Conference buddies: Helping delegates maximise events

Personal development/mindset expert Ross McWilliam, who works with businesses and in education across the UK, looks at how designated support for delegates in the form of ‘conference buddies’ can maximise the benefits of an event.

At many conferences and events, there really isn’t much expectation from delegates except just to show up, listen and maybe do a little networking.

But if the expectation levels are low, what does that say about how much they actually take away and use to benefit both themselves and their organisation?

How many times are delegates passive learners with no accountability to demonstrate this learning or personal progress?

What if this were different, where delegates get their own conference buddies to guide, assess and assist the learning, making this a very bespoke and unique learning experience – like an experienced hand to hold, so personal improvement can be maximised and making them accountable for their learning and progress?
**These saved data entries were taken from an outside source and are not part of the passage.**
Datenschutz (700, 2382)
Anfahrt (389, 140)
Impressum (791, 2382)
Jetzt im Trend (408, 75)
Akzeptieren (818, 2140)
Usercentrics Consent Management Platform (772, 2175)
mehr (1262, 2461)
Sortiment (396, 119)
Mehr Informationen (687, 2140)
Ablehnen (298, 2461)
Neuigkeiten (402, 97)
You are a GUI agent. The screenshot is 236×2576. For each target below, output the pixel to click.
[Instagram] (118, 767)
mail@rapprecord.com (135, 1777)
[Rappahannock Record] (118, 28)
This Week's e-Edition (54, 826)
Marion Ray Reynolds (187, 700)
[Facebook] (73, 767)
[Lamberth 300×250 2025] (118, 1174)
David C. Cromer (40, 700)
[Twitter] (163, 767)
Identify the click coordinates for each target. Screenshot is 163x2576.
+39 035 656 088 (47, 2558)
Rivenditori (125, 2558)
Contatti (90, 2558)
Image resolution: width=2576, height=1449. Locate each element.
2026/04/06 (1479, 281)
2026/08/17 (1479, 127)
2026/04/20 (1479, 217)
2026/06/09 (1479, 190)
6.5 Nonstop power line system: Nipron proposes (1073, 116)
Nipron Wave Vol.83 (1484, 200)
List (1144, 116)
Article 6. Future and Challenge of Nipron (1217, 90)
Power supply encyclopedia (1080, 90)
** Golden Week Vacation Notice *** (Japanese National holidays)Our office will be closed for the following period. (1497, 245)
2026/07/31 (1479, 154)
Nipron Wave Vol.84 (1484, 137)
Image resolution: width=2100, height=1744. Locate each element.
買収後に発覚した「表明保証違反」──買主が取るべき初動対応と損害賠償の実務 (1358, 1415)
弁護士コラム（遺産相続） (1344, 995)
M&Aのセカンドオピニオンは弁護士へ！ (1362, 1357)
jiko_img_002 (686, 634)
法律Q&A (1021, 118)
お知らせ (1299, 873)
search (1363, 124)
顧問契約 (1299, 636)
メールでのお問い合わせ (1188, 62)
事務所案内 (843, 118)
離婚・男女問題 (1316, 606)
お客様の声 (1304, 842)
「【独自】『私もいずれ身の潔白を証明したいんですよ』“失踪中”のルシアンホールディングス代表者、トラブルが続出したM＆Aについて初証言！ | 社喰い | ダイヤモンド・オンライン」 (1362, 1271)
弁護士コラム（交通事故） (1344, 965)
“Many conferences don’t make delegates accountable for their learning”

Educationalist Professor Donald Kirkpatrick said that training has to fulfil four key objectives for it to be truly effective:

1. It must be fun
2. Learning must occur
3. Delegates must implement knowledge
4. Delegates must be able to measure the impact of that knowledge.

However, many conferences these days are very open ended and don’t make delegates accountable for their learning, let alone its implementation and measurement.

Photo by Edwin Andrade on Unsplash

Equally, science tells us that to really learn and be able to recall the learning, the hormone dopamine must be present. This reward hormone is released when we enjoy something or receive a reward and this release process actually makes learning possible on a cellular level in our brain neurones at the synapse of knowledge transfer.

What this really means is that the more we are engaged with the learning, and perceive it as important and necessary, then the more dopamine is released – almost like a self-fulfilling prophecy.

The repercussions for conferences are immense. A dull conference will not fire any dopamine and when this is coupled with no accountability for learning, very little information will be retained, let alone implemented back in the workplace.

“Accountability is upon us and thankfully so”

So perhaps it’s about time that conference buddies or conference geniuses are assigned to individuals or groups.

Their role would be to assist learning, answering any queries and providing guidance on how to implement knowledge back at the workplace.

This would surely make those paying for the conference feel more positive about future benefits to their own companies.

It’s just the same as a teaching assistant in a classroom who supports the teacher’s lessons by reinforcing, consolidating and explaining learning.

So accountability is upon us and thankfully so. Networking at conferences is great – and who knows where it might lead – but being accountable will lead to better work performance.